Welcome to GeekBytes for November 16, 2011--your roundup of cool stuff delivered in bite-sized chunks.Today we have a definite photography theme. If you want a geeky-looking and useful iPhone case, or some cool camera hacks to test on your old setups, read on.
Don't forget, if you have a cool camera hack, let us know in the comments or via the tip line!
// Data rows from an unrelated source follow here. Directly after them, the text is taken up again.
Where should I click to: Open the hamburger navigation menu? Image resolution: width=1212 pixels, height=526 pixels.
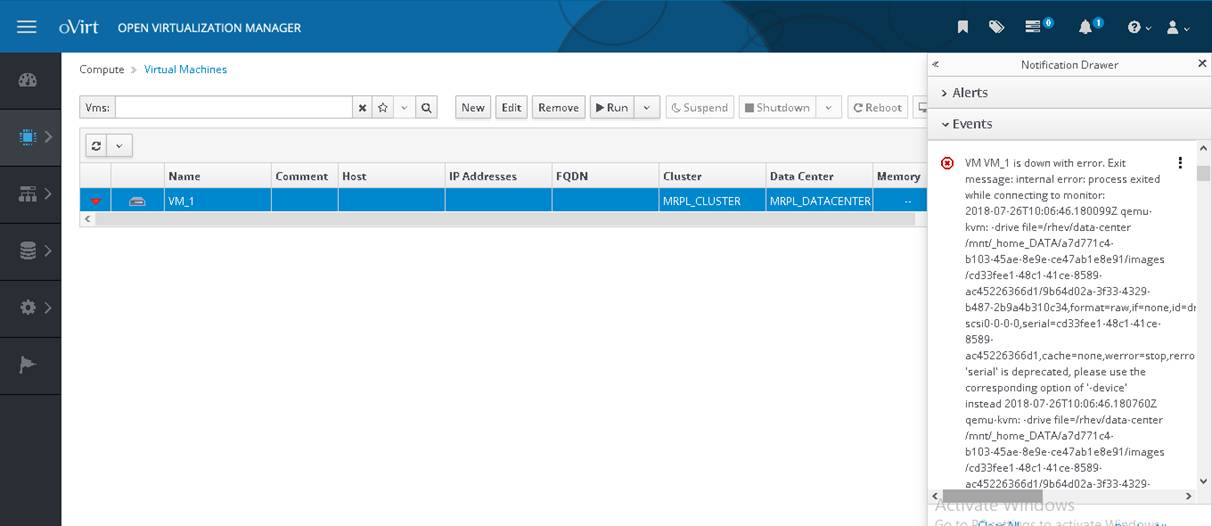click(x=27, y=27)
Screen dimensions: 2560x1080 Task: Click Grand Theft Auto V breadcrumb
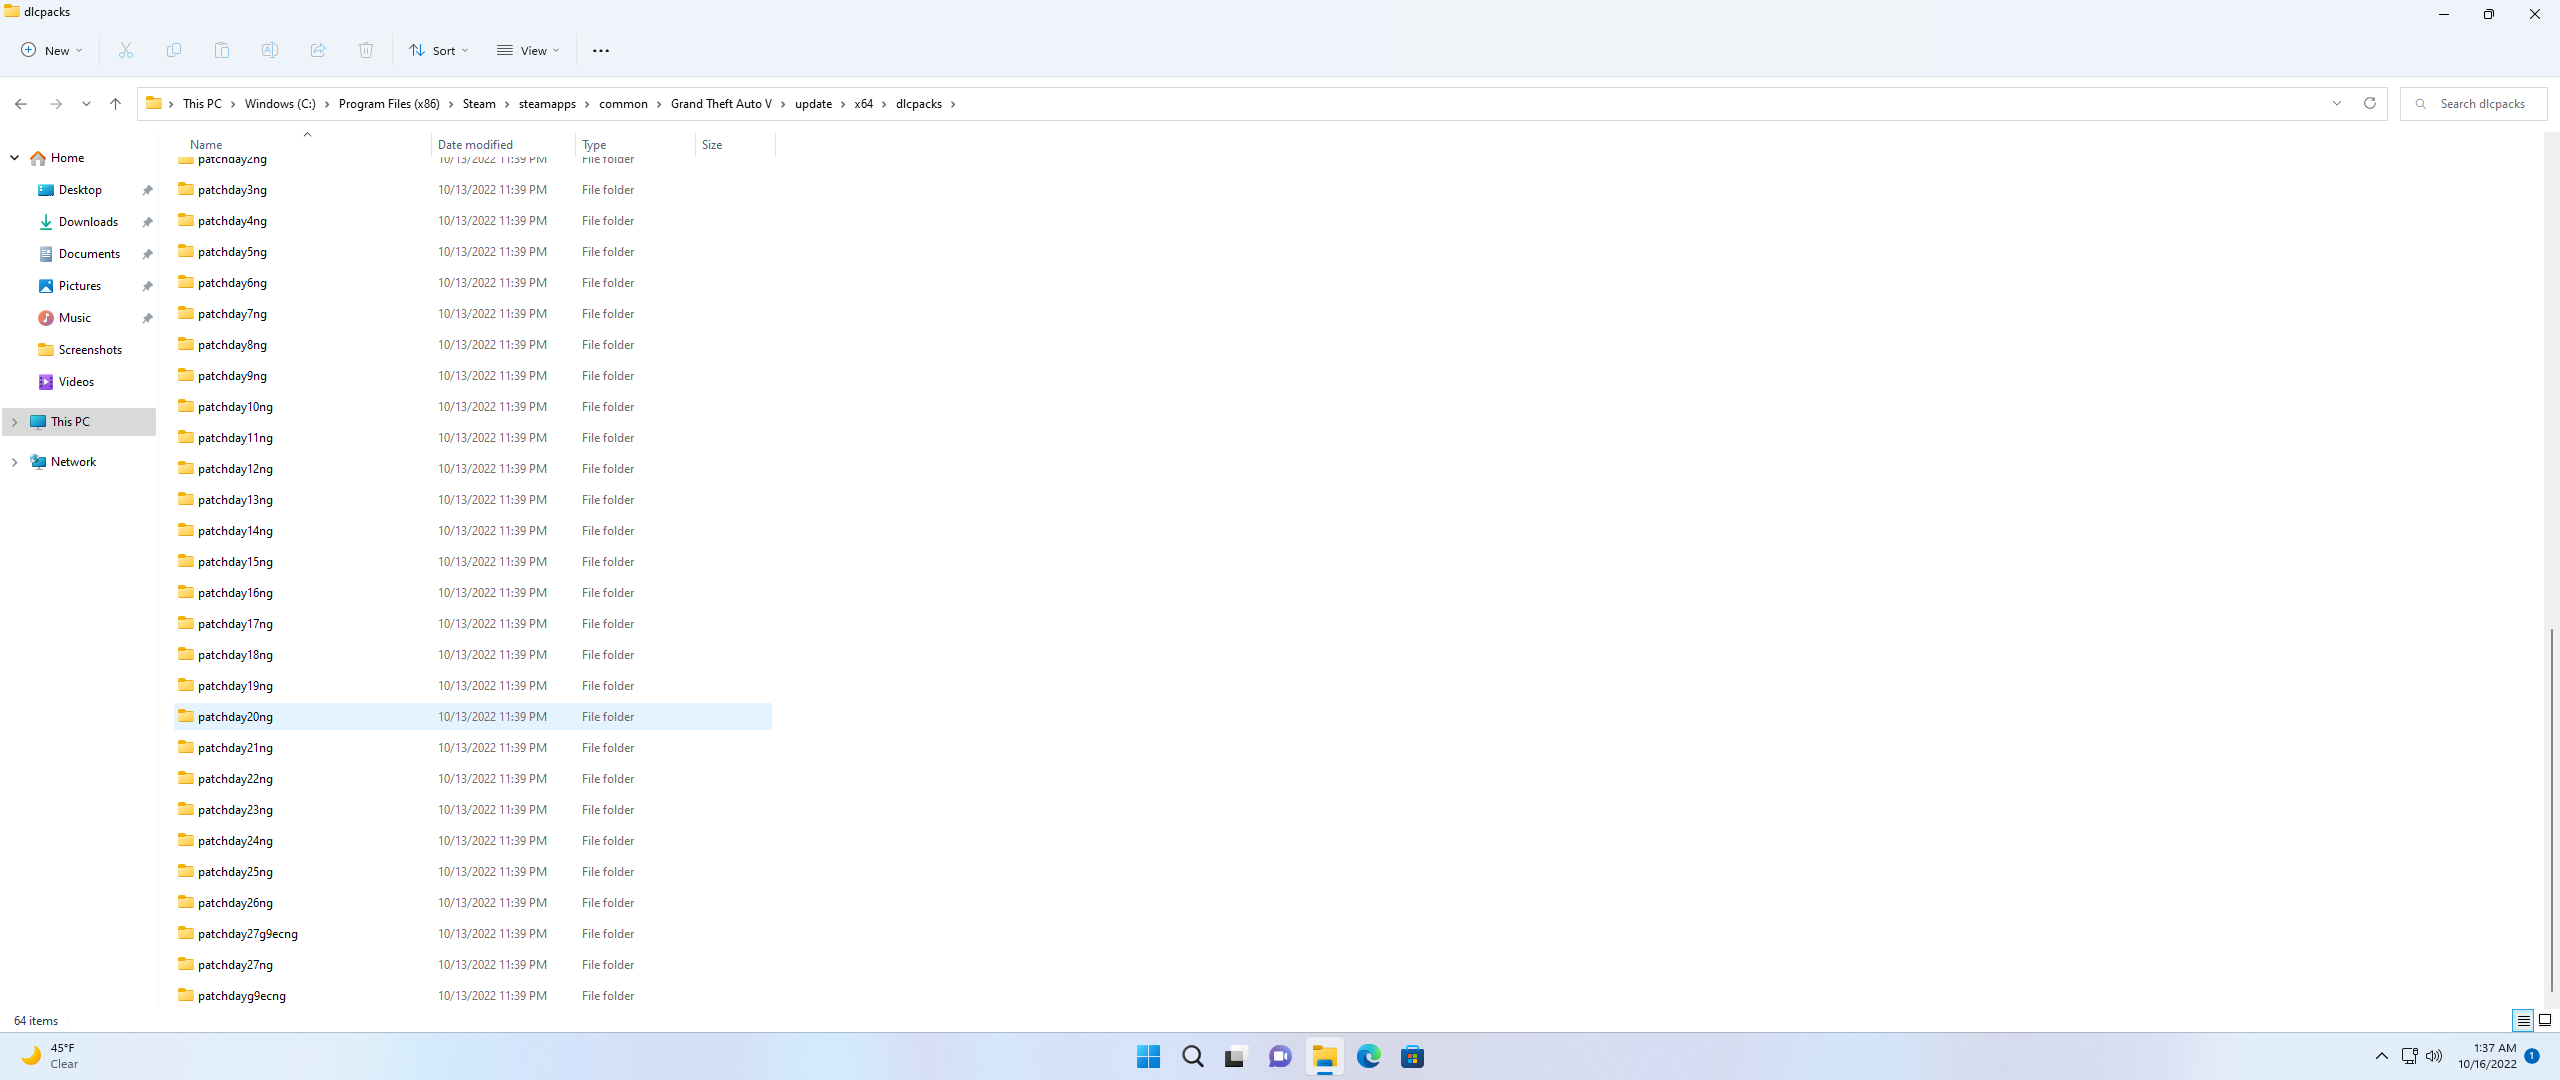click(x=721, y=103)
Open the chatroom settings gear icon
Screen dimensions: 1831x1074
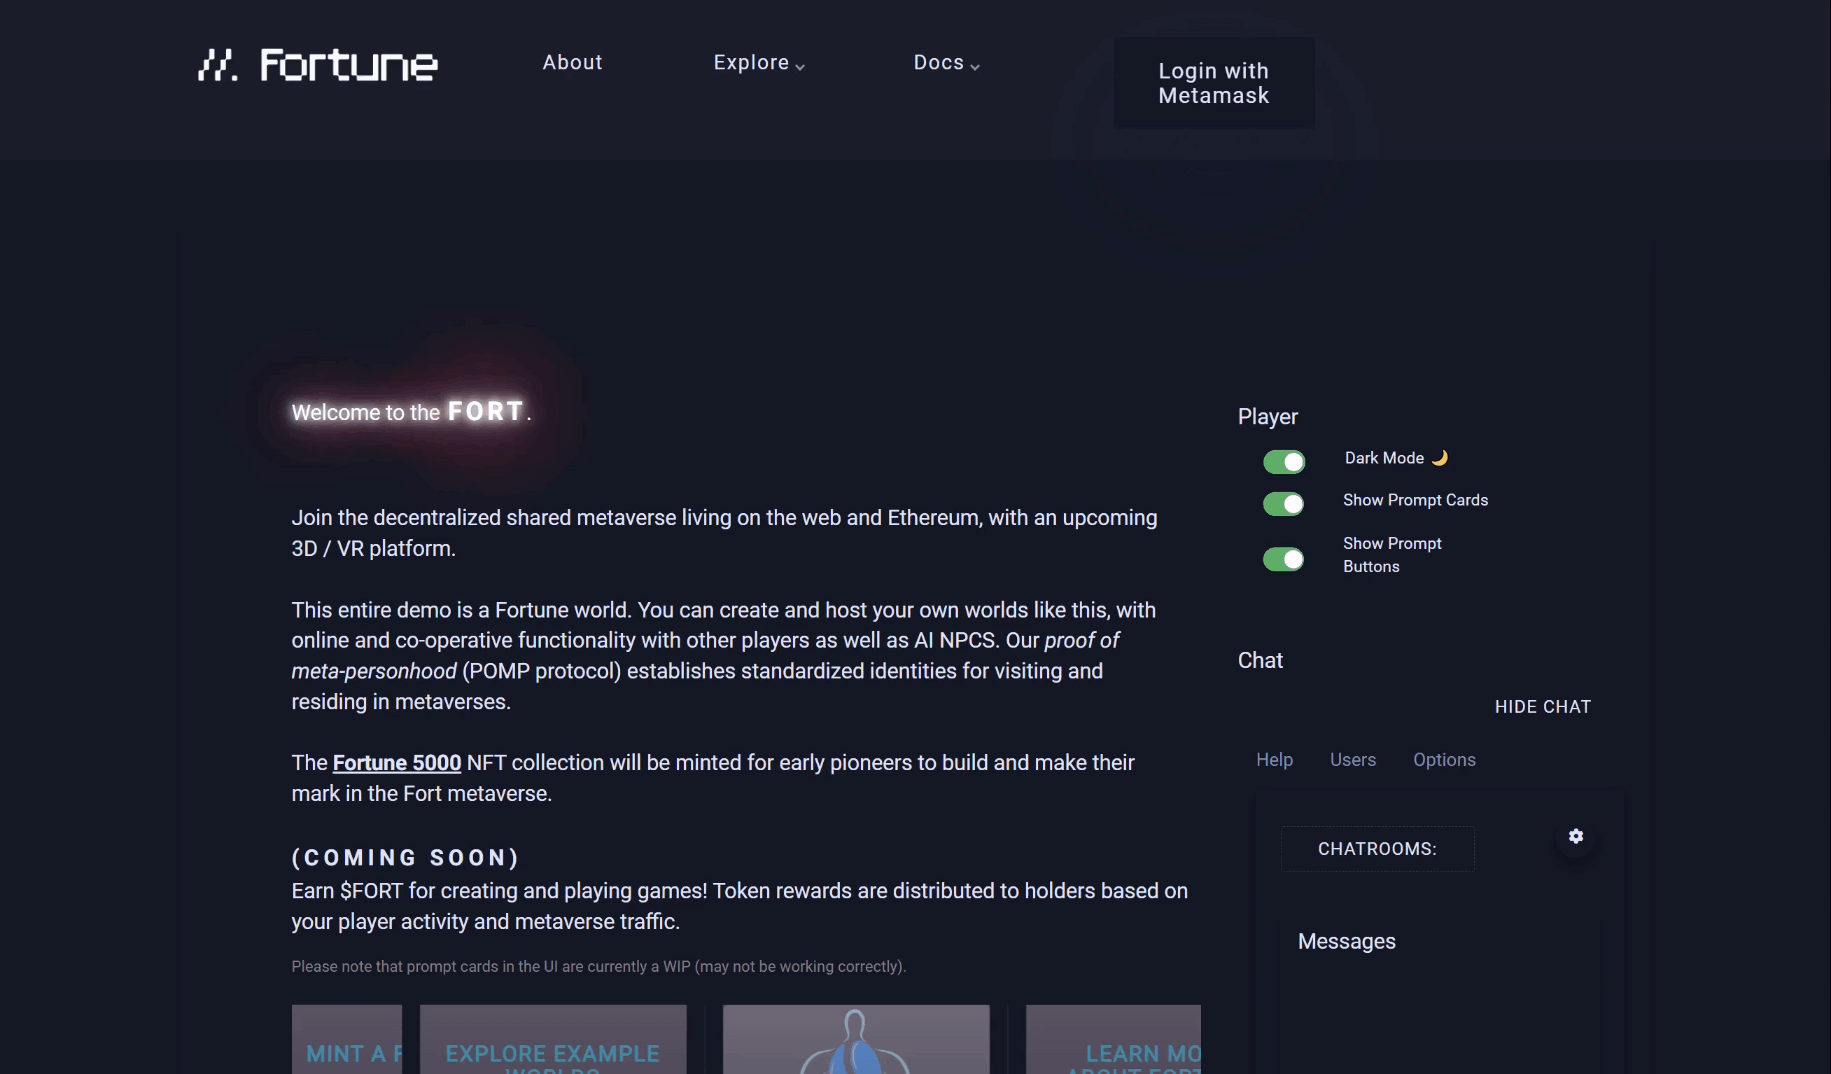[1575, 836]
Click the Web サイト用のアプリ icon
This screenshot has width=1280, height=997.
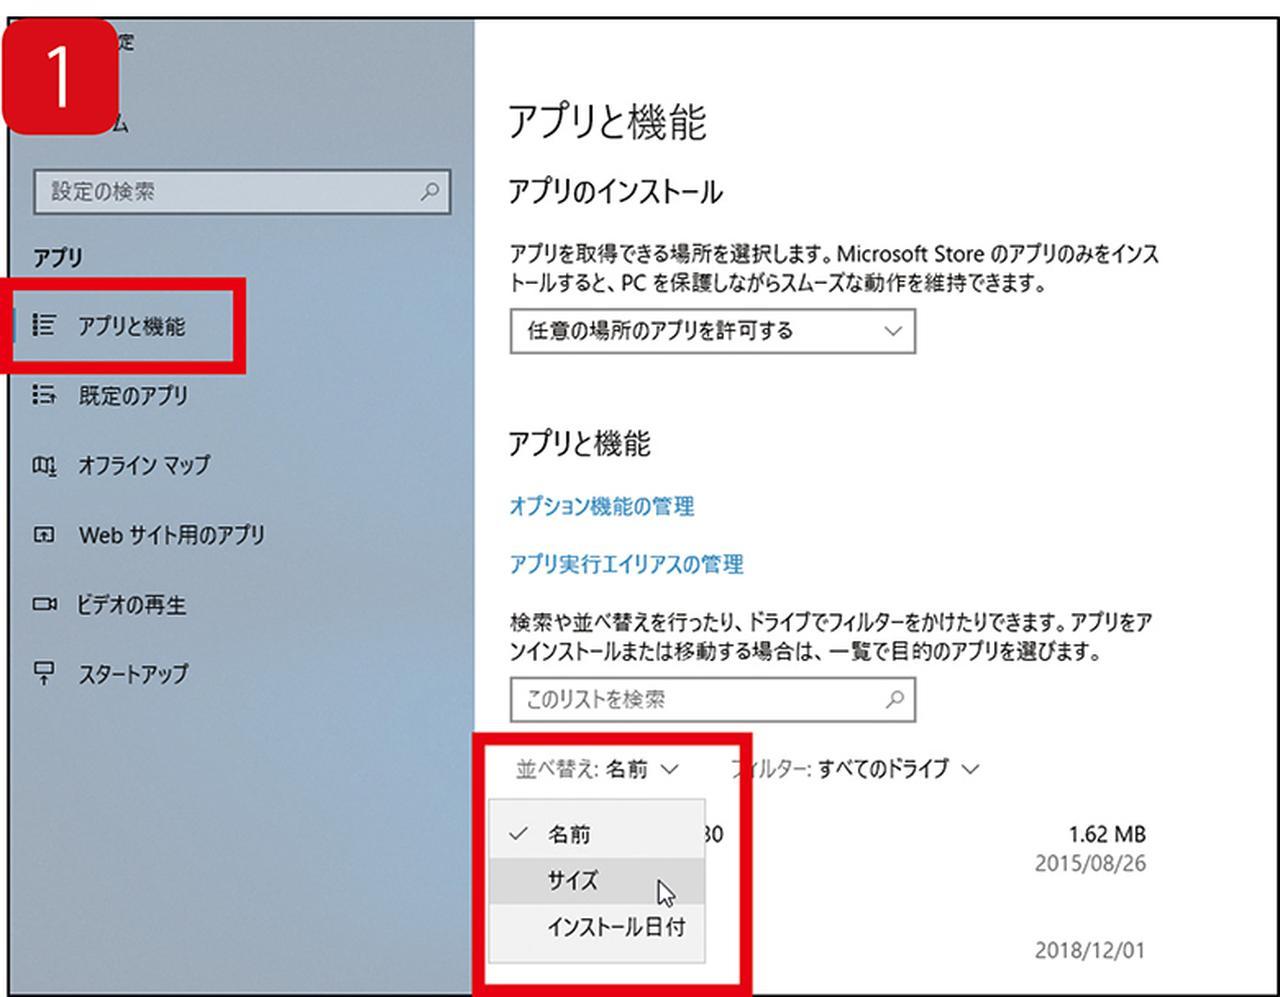point(43,535)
If you bought an iPhone 4S becuase of the improvements to the camera, and you also like fiddling with apps like Instagram, this new iPhone case may be right up your alley. The Holga Lens Filter case brings you the effects of the famous Lomography Holga camera, without breaking the bank. It's pretty cool to look at, too. Simply turn the reel and cover the iPhone lens with your desired filter, and you get instant old-school-style, colorful snaps.
Rather than disposing of all your unwanted cameras, why not take the best parts of each and mergethem into one? That's what Blue Ant Studio has done in creating this digital lomography camera. The camera, named DigiLomo, is incased in a classy wooden and aluminium frame, but its innards are from a five megapixel Vivitar Vivicam and Olympus OM series lens. The result is a selection of beautiful images that aren't far off from those you'll get from an original lomo camera. Check out Blue Ant Studio's blog for photo examples and the process of making DigiLomo.
Do you collect old cameras that don't really work but look beautiful? Jason Hull picked up a load of vintage cameras and added lights to them, making incredible night lights. Jason removed all of the camera's innards, and attached a light and plug. According to Jason, he doesn't transform any camera that's still in good working order, preferring to use those for, you know, taking photos. You can take a look at his camera nightlight collection on Flickr.
Speaking of lights, Panasonic has created an LED lightbulb that is not only efficient, but is cleverly designed--it just won a Good Design Award. Perhaps its success can be attributed to the fact the company went back to basics, Edison style, with the bulb's appearance. Of course, unlike a traditional bulb, it uses less energy as well as being able to withstand being turned on and off a lot more. It also uses clear glass allowing it to emit more light. Get more information on why this bulb is particularly cool and photos on DesignBoom.